HAILEE KEANNA

God created me the way I am and I am confident in knowing that. Expressing yourself and putting it out there for the world to see -- and ultimately critique -- are exactly all the things you've said: fulfilling, challenging, & intimidating. But when your form of expression is literally your physical-self (ie. modeling) it can really snowball that experience, and not least of all, the negativity. When someone says your painting is terrible, that sucks. When someone says your face is terrible, that reeeeeeally sucks. The best I can do is remove myself emotionally from the pictures; the images of me that are out there, especially the ones that I'm proud of, they're literally 'me,, yet not 'me'; it's a photographer's interpretation, or a company's --a product, a proxy.

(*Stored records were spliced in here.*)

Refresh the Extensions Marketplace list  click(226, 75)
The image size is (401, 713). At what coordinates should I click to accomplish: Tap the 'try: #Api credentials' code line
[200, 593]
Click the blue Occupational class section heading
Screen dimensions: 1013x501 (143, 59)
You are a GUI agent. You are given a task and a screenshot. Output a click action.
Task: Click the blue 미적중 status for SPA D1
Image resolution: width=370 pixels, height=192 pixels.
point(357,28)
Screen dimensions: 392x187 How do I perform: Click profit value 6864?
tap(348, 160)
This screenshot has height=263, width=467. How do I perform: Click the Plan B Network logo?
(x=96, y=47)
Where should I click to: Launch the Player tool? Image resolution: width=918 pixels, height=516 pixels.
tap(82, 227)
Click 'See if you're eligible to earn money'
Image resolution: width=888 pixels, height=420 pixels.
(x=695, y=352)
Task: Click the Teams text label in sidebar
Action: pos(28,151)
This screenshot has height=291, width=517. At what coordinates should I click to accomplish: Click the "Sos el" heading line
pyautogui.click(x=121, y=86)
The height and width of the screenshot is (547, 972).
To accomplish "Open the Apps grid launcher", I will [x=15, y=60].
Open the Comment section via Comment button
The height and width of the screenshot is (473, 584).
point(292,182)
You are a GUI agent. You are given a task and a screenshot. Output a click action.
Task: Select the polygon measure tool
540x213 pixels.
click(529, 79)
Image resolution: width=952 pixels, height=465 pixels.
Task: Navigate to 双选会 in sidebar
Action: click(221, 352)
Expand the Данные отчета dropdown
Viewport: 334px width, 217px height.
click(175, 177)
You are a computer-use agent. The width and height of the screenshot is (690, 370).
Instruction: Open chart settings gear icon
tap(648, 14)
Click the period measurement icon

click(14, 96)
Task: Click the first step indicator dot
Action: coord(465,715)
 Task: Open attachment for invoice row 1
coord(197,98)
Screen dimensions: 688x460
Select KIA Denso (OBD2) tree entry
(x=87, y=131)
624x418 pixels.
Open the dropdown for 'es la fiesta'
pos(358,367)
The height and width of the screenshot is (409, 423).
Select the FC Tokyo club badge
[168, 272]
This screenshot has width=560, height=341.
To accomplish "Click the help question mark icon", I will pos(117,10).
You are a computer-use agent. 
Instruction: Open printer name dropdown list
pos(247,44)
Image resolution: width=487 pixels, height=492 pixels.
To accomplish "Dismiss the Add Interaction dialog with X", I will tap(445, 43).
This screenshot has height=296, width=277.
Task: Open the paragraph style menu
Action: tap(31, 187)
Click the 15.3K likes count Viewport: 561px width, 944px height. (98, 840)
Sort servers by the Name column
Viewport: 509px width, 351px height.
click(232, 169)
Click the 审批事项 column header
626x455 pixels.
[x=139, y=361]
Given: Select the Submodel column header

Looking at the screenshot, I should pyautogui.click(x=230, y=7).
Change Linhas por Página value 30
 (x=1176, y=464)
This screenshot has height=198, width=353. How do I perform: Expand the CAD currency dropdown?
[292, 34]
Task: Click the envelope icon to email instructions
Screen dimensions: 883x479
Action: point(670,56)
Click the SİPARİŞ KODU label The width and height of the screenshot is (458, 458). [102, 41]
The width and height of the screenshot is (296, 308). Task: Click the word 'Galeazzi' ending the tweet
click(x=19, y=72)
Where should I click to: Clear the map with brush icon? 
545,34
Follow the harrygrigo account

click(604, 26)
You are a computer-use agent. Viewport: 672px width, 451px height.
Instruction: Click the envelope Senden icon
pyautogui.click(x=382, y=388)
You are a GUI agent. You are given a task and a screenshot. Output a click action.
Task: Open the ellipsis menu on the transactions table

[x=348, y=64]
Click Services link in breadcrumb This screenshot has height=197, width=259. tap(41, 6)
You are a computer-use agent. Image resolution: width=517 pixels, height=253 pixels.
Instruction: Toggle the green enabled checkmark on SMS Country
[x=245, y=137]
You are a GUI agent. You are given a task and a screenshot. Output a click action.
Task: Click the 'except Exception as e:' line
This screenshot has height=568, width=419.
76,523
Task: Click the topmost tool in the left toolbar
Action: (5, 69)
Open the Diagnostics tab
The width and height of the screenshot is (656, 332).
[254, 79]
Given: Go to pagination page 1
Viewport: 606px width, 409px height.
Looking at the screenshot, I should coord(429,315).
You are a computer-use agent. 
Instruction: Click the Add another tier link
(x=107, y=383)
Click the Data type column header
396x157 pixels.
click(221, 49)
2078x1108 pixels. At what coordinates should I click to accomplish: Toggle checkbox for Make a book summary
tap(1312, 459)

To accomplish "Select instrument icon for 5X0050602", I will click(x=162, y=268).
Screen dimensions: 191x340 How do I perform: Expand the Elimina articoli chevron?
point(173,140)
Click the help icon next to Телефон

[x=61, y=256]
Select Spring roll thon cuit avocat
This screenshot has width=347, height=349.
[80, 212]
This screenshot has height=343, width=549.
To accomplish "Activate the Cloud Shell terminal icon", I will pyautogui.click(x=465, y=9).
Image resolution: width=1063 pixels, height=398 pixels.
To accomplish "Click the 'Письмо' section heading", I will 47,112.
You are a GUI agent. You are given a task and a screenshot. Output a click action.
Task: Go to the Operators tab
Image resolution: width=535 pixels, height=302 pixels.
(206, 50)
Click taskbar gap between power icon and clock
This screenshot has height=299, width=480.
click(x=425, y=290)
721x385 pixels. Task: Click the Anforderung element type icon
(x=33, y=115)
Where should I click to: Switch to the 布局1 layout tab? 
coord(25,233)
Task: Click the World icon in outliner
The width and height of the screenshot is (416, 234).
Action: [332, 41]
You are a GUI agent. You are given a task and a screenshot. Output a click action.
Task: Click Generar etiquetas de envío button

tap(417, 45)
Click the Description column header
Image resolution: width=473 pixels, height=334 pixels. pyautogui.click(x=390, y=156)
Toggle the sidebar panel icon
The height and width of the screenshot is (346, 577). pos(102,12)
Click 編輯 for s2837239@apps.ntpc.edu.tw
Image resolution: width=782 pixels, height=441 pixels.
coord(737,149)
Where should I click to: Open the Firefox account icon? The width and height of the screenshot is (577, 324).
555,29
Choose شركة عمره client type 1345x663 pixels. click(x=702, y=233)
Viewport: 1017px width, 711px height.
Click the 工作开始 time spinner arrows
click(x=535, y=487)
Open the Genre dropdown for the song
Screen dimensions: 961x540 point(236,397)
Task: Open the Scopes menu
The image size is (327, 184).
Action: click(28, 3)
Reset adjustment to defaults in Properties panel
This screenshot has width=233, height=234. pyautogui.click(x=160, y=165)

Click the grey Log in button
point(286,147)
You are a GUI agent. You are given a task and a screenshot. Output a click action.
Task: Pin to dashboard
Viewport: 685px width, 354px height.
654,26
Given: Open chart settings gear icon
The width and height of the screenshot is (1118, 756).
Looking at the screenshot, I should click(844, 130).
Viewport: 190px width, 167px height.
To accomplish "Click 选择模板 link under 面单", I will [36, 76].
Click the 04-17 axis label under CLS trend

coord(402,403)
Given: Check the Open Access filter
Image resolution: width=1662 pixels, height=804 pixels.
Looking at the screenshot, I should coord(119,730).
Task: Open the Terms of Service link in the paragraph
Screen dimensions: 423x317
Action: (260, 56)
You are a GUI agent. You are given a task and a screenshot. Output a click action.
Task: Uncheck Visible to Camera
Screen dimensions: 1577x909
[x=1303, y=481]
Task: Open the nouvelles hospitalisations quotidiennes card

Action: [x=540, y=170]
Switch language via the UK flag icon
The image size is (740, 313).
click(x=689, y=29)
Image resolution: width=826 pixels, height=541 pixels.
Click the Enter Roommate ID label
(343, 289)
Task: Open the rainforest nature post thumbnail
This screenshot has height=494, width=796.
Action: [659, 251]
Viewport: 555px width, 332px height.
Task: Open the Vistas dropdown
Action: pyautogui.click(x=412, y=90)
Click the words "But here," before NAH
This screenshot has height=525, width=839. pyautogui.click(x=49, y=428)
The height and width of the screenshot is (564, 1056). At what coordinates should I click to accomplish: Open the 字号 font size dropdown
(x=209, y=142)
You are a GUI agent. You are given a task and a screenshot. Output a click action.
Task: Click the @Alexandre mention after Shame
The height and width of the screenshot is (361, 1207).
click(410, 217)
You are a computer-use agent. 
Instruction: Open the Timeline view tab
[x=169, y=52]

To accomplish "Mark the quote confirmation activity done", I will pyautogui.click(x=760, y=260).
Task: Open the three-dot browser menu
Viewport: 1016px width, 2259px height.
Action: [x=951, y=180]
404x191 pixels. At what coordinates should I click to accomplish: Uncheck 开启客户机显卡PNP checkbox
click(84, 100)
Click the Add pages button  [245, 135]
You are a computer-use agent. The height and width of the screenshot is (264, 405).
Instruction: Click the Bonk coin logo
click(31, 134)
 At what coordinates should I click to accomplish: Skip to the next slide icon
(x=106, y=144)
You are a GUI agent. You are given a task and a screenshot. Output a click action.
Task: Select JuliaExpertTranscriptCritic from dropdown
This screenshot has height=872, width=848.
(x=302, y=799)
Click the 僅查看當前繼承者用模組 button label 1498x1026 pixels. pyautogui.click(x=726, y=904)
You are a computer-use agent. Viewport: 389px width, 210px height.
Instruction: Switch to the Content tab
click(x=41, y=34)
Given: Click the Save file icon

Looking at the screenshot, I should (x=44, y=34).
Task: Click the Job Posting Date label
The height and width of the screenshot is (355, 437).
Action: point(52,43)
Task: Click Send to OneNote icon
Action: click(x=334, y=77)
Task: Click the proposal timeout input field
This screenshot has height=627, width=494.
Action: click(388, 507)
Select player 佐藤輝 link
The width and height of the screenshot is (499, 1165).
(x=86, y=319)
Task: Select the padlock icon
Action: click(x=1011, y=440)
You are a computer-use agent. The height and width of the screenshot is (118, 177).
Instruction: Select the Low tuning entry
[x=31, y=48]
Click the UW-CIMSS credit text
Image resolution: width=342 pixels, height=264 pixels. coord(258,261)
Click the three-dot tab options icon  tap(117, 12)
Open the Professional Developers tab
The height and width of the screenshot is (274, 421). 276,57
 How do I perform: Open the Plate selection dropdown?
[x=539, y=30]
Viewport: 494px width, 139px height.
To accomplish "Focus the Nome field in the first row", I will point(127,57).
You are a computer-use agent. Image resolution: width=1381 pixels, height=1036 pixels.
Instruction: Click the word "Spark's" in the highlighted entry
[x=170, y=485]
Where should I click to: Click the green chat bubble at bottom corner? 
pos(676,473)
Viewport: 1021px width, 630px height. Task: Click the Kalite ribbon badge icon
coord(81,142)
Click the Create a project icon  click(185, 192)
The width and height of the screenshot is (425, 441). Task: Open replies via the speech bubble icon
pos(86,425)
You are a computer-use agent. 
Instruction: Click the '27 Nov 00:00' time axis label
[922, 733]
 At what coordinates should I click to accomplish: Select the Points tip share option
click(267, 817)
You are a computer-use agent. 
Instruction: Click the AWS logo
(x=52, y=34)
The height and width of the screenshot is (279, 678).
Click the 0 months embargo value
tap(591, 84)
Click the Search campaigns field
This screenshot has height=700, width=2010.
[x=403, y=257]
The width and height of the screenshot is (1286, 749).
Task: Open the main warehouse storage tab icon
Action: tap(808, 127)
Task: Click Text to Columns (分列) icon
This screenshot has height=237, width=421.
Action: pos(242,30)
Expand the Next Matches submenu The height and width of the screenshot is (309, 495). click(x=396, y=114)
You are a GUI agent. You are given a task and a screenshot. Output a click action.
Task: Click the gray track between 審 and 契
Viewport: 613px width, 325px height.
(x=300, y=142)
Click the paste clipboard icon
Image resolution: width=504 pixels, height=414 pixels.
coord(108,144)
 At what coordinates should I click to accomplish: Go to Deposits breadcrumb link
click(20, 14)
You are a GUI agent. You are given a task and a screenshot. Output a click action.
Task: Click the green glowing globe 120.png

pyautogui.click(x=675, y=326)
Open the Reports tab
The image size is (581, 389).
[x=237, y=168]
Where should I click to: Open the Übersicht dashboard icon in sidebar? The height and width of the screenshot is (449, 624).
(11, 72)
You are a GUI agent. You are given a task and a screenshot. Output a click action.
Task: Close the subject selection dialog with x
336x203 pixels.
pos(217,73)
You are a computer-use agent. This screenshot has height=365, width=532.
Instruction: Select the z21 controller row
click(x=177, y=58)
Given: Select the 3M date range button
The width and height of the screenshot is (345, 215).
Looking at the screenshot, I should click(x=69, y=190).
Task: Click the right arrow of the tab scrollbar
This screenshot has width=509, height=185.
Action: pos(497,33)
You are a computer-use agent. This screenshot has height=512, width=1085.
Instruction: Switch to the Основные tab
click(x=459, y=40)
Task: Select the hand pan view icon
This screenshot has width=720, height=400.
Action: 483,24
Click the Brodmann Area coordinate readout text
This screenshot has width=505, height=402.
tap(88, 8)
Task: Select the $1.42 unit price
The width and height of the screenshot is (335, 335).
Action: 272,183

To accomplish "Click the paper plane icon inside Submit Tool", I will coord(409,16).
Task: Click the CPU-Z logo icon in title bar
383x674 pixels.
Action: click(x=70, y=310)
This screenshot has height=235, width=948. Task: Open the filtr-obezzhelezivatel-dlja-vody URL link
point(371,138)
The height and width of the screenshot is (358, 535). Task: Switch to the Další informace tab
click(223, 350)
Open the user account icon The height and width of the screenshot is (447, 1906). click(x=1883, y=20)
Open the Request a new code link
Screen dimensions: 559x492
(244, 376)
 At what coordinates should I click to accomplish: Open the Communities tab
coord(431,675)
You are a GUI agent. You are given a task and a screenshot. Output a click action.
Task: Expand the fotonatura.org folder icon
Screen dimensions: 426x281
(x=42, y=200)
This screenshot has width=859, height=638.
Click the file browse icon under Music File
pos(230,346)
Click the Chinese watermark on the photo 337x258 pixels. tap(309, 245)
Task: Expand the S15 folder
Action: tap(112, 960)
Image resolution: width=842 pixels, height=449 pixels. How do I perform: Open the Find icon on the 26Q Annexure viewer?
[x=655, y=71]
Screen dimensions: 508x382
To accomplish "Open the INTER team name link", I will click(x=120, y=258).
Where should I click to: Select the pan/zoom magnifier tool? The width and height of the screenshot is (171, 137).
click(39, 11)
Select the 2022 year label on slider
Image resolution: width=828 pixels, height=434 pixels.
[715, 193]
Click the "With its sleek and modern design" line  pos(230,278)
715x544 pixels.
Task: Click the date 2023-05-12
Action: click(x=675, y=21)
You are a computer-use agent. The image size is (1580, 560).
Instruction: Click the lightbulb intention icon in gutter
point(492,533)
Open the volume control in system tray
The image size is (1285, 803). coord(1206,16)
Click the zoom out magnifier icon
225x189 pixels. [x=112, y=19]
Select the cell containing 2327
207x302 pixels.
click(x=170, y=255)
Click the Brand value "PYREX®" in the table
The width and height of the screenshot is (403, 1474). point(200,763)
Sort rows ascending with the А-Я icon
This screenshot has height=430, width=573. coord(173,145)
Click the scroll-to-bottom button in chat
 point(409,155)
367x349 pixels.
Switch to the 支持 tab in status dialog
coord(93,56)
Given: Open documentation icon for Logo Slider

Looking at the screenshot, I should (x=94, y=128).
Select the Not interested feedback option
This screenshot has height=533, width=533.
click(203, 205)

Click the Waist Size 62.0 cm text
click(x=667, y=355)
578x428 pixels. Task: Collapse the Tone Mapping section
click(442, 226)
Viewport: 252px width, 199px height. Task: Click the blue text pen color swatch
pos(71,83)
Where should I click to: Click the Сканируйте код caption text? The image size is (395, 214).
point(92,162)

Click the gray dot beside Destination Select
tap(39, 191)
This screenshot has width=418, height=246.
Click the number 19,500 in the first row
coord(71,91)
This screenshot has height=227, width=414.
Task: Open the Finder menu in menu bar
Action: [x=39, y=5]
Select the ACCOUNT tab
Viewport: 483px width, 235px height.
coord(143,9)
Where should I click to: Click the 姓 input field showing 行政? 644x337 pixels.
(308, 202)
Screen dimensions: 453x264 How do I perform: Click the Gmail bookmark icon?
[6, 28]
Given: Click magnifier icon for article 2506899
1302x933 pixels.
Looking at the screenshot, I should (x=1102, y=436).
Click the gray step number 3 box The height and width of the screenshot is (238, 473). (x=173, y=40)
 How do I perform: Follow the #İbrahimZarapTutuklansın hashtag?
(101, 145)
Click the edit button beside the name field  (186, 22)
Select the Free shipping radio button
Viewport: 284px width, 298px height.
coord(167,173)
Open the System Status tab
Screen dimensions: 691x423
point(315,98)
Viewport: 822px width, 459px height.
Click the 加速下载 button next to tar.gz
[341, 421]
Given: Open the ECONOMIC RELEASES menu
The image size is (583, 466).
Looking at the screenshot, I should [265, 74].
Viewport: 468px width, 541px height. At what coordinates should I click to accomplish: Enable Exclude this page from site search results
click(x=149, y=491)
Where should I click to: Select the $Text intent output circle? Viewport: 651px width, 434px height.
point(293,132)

In reality, I still know that I have stray eyebrow hairs, and don't walk around lit by a beautiful, hazy backlight glow. So, when people respond negatively to a picture of me --and believe me, they're sure to let me know, it tends to roll off a bit easier, because despite an image representing my face and body, in the end, it's just a picture. And I'm not going to begin hating and hurting myself, because other people dislike it.

In the immortal words of one of our culture's most prolific artisans, Lil Wayne:

I hear you talkin' hater but you aint sayin' nothin';

man I let him keep talkin', let alone this motherf***** barkin'.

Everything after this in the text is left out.